During my 60-day web-only challenge, I used Wakoopa to track my application usage and I see that they also offer a Mac version that I’ll be taking a look at in the future. For now, I’m taking a peek at Slife, a comparable free activity tracker that’s currently only available for the Mac. Cybernet turned me on to Slife and they also say that there should be a Windows version coming soon. One of the key differences between Wakoopa and Slife is that the former shoots your activity data to the cloud where you can share it with others. Slife keeps your data local so you don’t have to worry about “big brother” knowing what you do on your Mac.
Slife offers various views and slices of your computing activities: you can view by day or month and it tracks both applications and web site usage. I like how the app works with tabbed browsing as well: the only time counted for a web site on a tab is when you’re actually viewing that tab. You can also customize activity groups so that they’re application independent. For example: if you use Gmail like me, you might set Mail and the Gmail web pages as options to track in the “Checking email” category.

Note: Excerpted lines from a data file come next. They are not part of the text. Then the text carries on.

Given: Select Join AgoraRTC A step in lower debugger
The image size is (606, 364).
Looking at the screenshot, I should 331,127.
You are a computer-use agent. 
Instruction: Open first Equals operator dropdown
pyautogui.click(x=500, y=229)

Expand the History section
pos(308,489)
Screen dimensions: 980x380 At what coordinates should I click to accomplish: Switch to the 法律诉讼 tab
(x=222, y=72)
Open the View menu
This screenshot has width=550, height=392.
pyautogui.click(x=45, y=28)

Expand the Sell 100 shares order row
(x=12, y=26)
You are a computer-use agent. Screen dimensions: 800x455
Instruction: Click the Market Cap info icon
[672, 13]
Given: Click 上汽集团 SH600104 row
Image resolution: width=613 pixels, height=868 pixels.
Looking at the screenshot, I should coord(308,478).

This way, the total sum of the activity is tracked regardless of the method used.Slife lets you take productivity one step further with user defined goals that work with activities. Let’s say you want to keep your e-mail usage to an hour a day. (OK, you can stop laughing now) In Slife, you just set a hard limit of time in the goal and Slife will ping you with an alert as you reach it. It’s probably better for other time-wasting activities than e-mail, but you get the picture.

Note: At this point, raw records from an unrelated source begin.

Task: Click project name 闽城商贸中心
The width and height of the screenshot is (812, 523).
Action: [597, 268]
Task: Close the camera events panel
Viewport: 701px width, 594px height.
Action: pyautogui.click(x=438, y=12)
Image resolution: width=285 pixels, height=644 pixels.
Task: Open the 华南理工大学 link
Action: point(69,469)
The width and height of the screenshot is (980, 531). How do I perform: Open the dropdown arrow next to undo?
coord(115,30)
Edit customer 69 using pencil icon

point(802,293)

Since I’m online most of my waking and working day, tools like Slife and Wakoopa help me manage my time a wee bit better. They’re simple enough to use and don’t take up tons of computing resources in the background, making for a solid, free utility. It’s worth noting that last week, Wakoopa added support for tracking web-based apps. The list of tracked web-apps is pre-defined so the software isn’t going to track every single web-based app, but it’s a good start.